AGM and gel cell batteries are different constructions entirely. AGM is an absorbant glass mat, meaning the acid is absorbed in mats and won't slosh around. These are the ones likely to be spiral wound. Gel batteries are just that the acid is gelled and this significantly reduces electrolyte evaporation, though in either battery overcharging will still "boil off" ie electrolyze the water in the battery.


----------



## keithja (Oct 12, 2009)

My two cents. 

I was in the US Navy on submarines, so I have some pretty in depth experience with lead acid batteries. "Boats" have just about the most elaborate and large a lead acid battery system that you would ever come across. The battery is the last ditch source of power on nuke boats. After reactor scram drills, the battery is all that is available until you can reduce depth, snorkle, and start the emergency diesel engine (while you are re-starting the reactor...and starting turbine generators and main engines...it gets to about 130 to 140 degress F during "rigged for reduced electrical power" in the engine room...analogy: starting a reactor in a sauna while bobbing around like a bar of soap in a bath tub with kids playing in it...sea sick and puking too).

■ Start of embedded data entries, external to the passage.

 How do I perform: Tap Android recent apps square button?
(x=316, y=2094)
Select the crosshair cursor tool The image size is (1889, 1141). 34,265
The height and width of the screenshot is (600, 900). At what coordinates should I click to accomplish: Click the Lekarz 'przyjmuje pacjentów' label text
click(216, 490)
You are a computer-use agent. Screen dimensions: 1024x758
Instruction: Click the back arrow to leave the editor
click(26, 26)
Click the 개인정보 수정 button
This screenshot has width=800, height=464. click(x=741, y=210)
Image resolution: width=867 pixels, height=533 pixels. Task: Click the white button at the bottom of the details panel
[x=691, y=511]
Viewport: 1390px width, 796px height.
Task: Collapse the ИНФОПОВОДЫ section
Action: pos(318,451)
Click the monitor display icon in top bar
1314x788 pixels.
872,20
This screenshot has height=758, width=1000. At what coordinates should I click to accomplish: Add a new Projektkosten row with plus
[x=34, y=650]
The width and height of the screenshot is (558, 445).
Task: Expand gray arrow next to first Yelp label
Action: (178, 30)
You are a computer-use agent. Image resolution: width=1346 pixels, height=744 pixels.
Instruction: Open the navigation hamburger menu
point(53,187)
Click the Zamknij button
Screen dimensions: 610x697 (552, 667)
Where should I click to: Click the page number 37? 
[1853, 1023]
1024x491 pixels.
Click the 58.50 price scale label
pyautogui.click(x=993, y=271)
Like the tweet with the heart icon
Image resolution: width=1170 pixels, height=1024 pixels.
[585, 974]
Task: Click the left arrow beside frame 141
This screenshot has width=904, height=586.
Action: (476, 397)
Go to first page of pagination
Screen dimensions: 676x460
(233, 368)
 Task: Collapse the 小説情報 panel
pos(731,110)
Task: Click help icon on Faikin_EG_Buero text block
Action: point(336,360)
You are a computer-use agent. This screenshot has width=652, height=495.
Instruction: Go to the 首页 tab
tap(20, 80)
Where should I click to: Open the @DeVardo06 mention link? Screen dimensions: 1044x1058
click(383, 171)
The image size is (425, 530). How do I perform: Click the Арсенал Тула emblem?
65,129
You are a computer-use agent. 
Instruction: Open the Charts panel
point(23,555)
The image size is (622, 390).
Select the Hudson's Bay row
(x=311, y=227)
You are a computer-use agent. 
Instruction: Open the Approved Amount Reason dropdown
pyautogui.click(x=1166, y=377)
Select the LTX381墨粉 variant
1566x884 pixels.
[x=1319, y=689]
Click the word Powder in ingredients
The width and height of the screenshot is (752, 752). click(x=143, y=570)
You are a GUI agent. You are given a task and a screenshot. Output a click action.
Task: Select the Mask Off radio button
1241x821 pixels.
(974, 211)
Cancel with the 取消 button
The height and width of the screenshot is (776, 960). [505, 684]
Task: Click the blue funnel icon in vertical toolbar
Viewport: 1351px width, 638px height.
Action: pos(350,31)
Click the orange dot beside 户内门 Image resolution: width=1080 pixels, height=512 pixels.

The other posts are pretty good info. I hope this helps tie it togther from a practical angle. Anyway, on an equalizing charge (a regular charge to non-boat types)...the charge is started at a very high charge rate (current) to shock the plate surfaces to counter the coating/plating mentioned in the other posts. Does it totally reverse it...heck no...but it does reduce it. I used the same philosophy on charging lead acid batteries at home every since. I started the charge on the high current "start" setting on my charger for 5 minutes, then reduce it to a normal charge setting. I actually go to a fast setting for the next 30 minutes and then slow setting. It has extended my lead acid battery life quite a bit. BTW, submarines do not use flat set charging rate for charging...there is a specific curve that is followed...my very rough home equivalent is start (5 min), fast (30 minutes), then slow until the charging amps get close to zero.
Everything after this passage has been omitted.